TASK REQUIREMENTS: Transcribe, word for word and without additions, each line below from the one containing "[Instagram] (97, 2521)" through the one containing "About Us (30, 2215)", both ends included.

+++ GIVEN DATA

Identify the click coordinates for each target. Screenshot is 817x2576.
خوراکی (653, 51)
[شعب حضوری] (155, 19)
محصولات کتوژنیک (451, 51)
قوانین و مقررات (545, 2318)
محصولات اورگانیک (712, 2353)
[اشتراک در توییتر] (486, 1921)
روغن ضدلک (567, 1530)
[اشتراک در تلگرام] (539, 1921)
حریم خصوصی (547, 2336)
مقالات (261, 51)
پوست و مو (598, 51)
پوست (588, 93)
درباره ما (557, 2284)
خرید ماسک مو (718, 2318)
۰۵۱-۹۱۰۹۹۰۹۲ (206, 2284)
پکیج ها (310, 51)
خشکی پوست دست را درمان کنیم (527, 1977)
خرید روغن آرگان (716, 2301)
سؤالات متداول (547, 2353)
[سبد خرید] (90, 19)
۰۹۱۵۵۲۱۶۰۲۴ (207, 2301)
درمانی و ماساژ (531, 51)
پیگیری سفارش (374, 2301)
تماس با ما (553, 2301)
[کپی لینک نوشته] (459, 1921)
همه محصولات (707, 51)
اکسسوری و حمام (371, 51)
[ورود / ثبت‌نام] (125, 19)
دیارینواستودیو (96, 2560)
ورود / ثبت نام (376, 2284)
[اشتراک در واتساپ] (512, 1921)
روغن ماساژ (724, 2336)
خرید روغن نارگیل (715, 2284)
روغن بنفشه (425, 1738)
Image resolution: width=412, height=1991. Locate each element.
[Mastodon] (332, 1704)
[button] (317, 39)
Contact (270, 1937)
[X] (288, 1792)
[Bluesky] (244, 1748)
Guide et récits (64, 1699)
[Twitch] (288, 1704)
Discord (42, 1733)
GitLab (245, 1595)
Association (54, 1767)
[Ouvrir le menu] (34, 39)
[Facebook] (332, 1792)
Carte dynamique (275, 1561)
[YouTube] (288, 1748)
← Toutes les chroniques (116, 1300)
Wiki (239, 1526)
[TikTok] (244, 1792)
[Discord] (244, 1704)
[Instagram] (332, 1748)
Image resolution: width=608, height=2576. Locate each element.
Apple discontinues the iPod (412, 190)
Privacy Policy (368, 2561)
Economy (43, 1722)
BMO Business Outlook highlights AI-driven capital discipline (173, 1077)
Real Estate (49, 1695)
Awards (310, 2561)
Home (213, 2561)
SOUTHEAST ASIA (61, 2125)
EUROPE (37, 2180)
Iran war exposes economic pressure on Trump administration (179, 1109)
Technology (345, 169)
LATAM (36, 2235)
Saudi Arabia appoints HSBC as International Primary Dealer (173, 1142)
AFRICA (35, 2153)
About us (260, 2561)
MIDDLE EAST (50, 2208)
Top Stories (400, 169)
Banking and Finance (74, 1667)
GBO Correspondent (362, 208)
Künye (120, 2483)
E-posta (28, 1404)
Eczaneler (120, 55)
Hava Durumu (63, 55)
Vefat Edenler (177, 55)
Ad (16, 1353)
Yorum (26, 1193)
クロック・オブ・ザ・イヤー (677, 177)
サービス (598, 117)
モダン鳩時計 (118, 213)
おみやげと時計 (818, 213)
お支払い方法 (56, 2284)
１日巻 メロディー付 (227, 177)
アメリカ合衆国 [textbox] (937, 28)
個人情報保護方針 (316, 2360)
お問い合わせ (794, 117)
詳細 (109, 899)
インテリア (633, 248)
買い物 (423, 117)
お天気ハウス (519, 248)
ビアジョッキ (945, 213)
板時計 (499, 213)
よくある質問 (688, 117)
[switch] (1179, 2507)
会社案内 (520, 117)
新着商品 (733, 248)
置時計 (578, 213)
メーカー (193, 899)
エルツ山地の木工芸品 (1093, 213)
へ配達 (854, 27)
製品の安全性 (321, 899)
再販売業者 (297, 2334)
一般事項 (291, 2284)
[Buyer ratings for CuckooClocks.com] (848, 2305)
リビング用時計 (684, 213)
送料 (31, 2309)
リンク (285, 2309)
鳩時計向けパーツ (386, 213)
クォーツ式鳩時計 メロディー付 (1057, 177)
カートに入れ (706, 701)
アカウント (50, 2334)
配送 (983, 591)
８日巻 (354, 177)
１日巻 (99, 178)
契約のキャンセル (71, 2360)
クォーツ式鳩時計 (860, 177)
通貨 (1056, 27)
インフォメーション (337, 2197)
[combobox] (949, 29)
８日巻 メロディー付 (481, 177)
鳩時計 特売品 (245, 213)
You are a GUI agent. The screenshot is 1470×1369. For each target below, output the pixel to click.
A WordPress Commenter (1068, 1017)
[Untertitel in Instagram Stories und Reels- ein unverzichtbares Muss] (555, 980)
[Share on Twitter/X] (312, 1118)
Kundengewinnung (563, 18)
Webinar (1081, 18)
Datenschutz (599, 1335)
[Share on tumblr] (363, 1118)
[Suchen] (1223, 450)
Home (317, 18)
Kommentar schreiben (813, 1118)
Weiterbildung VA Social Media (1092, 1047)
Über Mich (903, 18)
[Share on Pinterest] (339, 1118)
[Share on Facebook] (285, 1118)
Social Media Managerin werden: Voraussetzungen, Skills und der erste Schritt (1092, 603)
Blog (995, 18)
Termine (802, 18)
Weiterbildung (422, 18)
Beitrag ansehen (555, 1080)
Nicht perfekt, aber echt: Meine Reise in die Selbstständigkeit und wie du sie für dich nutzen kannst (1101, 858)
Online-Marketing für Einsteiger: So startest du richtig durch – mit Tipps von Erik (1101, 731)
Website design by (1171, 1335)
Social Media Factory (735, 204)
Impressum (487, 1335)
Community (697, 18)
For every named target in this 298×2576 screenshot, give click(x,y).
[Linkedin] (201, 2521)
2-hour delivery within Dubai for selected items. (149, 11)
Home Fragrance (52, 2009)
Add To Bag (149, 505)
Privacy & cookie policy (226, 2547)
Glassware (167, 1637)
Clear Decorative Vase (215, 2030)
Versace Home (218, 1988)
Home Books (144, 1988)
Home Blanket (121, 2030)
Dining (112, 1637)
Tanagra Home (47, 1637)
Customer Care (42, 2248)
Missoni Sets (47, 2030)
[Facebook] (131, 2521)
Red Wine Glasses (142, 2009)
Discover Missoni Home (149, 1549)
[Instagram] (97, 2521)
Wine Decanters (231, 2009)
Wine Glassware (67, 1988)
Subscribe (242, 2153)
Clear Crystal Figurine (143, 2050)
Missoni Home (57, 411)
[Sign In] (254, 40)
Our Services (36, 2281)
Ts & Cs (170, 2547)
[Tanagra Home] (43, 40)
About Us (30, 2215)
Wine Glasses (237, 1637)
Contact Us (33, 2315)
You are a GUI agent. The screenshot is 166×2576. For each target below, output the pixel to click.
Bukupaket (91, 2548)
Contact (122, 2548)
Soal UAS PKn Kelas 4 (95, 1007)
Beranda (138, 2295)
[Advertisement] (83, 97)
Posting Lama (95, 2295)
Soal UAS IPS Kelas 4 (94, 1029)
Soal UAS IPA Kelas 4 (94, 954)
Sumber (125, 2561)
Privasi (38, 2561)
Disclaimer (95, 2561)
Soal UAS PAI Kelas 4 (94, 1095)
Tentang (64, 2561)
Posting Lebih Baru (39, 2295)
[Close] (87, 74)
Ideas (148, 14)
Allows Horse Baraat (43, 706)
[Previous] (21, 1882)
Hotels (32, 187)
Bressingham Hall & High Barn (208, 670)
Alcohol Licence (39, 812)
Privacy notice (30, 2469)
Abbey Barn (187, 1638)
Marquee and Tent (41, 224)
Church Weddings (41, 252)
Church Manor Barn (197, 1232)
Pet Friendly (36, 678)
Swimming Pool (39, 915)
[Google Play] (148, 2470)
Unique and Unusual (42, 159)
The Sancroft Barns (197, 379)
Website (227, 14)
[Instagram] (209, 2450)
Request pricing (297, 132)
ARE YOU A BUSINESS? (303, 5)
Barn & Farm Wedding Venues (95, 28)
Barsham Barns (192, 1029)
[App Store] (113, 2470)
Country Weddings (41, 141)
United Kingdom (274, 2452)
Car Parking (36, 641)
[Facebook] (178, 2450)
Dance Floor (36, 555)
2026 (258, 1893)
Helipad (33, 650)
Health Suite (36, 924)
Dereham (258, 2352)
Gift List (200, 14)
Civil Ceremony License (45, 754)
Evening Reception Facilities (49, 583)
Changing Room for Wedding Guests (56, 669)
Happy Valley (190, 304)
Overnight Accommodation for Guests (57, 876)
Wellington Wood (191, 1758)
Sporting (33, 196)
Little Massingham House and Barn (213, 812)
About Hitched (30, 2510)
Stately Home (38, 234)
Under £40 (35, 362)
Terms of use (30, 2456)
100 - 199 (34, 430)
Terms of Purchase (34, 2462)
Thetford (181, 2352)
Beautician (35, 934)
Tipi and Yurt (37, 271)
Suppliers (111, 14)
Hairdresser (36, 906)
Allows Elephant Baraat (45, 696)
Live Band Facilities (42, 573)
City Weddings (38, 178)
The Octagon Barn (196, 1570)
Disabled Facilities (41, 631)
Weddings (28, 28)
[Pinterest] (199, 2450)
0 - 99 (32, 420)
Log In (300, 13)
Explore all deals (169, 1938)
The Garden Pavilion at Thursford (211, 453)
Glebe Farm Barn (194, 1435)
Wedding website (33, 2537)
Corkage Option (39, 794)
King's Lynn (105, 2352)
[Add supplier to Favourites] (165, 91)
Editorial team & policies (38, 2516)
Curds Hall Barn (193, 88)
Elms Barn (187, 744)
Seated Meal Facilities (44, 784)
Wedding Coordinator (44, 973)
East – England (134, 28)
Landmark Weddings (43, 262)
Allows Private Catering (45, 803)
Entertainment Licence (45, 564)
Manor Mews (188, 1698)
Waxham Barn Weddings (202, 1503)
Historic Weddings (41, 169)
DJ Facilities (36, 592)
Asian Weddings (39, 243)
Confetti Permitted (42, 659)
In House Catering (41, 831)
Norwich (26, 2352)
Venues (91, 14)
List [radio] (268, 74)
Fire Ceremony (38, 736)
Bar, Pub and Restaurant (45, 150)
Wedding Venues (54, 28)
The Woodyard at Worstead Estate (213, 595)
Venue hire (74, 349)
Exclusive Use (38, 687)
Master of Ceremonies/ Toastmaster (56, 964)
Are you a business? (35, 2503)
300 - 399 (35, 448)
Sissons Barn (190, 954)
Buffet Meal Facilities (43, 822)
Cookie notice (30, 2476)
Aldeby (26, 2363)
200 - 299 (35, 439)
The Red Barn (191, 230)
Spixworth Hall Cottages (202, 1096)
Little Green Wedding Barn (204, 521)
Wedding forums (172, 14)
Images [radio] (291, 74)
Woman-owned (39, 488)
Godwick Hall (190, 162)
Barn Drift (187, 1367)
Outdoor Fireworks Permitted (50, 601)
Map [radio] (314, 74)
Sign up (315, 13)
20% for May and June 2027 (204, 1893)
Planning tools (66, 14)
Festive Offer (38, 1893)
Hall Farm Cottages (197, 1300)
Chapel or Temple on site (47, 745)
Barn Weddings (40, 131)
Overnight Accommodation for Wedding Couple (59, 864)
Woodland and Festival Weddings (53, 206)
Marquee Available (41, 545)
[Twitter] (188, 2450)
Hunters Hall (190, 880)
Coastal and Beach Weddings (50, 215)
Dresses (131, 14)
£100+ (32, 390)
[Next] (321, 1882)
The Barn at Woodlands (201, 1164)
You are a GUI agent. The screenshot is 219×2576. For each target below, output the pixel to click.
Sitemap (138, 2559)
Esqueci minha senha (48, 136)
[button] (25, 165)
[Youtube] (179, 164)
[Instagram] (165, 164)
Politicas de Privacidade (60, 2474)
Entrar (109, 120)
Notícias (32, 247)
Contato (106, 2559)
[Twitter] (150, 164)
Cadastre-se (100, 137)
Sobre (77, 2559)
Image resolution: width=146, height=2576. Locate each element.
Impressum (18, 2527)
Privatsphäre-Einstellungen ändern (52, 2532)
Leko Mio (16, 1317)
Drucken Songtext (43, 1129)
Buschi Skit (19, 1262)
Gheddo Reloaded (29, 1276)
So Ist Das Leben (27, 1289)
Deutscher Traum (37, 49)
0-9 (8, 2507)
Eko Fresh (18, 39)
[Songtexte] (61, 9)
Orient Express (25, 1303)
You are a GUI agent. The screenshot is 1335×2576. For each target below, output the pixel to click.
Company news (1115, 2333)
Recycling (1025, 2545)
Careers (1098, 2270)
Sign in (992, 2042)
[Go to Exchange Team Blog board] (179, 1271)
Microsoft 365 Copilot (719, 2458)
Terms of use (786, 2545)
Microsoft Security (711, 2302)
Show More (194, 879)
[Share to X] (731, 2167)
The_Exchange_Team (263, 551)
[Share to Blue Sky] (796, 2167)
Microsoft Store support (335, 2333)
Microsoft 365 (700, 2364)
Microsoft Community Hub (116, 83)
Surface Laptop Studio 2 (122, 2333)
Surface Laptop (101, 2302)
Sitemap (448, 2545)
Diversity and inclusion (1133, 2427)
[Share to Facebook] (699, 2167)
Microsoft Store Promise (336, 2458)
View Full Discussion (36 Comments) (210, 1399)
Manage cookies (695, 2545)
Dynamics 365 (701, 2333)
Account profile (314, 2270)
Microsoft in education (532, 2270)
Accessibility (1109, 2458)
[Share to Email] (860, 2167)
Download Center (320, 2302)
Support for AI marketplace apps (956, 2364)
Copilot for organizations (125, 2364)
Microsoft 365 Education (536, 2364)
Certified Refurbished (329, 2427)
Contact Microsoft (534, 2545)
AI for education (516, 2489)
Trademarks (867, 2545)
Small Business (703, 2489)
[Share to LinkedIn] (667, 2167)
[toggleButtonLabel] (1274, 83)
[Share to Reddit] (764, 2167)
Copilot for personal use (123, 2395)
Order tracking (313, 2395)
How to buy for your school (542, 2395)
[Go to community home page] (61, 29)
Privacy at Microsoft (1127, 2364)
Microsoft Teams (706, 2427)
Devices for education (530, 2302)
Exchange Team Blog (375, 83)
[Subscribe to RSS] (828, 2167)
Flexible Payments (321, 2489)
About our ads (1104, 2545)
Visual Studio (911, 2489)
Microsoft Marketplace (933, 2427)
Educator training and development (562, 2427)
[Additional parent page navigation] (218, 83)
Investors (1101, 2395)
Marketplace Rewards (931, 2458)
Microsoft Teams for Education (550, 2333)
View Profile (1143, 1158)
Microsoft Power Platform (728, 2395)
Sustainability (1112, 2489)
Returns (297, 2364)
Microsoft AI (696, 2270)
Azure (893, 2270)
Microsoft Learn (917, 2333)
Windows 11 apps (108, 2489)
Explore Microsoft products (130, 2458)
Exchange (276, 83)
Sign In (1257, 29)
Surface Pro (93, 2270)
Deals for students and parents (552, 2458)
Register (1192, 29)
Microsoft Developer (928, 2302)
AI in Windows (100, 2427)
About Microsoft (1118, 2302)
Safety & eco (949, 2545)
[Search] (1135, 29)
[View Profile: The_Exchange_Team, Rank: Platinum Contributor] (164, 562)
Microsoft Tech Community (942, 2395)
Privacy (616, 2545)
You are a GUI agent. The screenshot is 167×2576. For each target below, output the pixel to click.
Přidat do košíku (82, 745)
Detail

++++++

RESPONSE:
[Instagram] (97, 2521)
Wine Decanters (231, 2009)
Wine Glassware (67, 1988)
Subscribe (242, 2153)
Clear Crystal Figurine (143, 2050)
Missoni Home (57, 411)
[Sign In] (254, 40)
Our Services (36, 2281)
Ts & Cs (170, 2547)
[Tanagra Home] (43, 40)
About Us (30, 2215)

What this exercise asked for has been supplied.